Travolta dagli scandali Santorini, Alexandria e Nota Italia, Monte Paschi di Siena tenta il rilancio. Negli ultimi cinque anni, la dissennata gestione di Giuseppe Mussari è costata qualcosa come 11,2 miliardi di euro, tra 5 miliardi di aumento di capitale nel 2008, l’aumento di capitale da 2,15 miliardi nel 2011 e i Monti-bond per 3,9 miliardi. E in arrivo ci sarà un terzo aumento previsto di capitale da un miliardo e senza diritto di opzione per i soci. A conti fatti, la Fondazione potrebbe scendere così sotto la soglia del 25% dall’attuale 35,94%. E qualora decidesse di cedere almeno parte della sua quota per risanare i 350 milioni di debito residuo, il suo pacchetto potrebbe anche attestarsi sotto il 20%, quando due anni fa era ancora al 56%.
L’intento del nuovo corso di Alessandro Profumo sarebbe quello di trovare un socio industriale (una banca), da affiancare o anche quasi del tutto da sostituire alla Fondazione. Per questo si fanno diversi nomi, anche se difficilmente l’operazione potrà andare a buon fine, se non prima sarà stata risanata la disastrosa eredità finanziaria lasciata da Mussari.
Il piano industriale prevede il rimborso di 3 miliardi dei Monti-bond al 2016, un anno in più del previsto. Anche perché Siena ha dovuto iscrivere a bilancio nuove perdite per 730 milioni dei tre contratti derivati degli anni scorsi.

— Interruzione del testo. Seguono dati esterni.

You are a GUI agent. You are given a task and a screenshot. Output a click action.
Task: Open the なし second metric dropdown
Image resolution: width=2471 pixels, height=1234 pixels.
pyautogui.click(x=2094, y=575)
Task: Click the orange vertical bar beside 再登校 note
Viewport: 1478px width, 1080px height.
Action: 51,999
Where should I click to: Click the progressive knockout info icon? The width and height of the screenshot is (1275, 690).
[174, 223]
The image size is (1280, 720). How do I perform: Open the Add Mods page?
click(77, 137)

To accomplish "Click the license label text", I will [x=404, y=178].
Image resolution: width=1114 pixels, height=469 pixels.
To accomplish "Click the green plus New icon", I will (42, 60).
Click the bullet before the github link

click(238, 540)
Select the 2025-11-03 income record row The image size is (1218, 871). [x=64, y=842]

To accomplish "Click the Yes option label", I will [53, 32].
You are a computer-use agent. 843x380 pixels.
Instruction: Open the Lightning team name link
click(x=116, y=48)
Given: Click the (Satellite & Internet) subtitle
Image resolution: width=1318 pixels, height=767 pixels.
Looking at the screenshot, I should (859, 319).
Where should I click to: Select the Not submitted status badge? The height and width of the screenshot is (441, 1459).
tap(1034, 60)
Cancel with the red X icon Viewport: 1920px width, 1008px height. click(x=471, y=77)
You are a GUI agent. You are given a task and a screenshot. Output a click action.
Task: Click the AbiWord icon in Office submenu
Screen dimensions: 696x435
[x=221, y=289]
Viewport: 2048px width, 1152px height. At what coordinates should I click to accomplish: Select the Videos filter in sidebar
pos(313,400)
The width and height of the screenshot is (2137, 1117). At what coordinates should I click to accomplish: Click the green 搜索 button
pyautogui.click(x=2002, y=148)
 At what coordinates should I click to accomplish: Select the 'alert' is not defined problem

E se la Procura indaga sull’acquisizione di Antonveneta, non è già un mistero che sia stata questa operazione la madre dei mali di Rocca Salimbeni. Acquisita per 9,5 miliardi, più un miliardo di interessi, quando gli spagnoli di Santander l’avevano comprata solo qualche mese prima per 6,6 miliardi, si è rivelata un cattivo affare, gravando sui bilanci di MpS.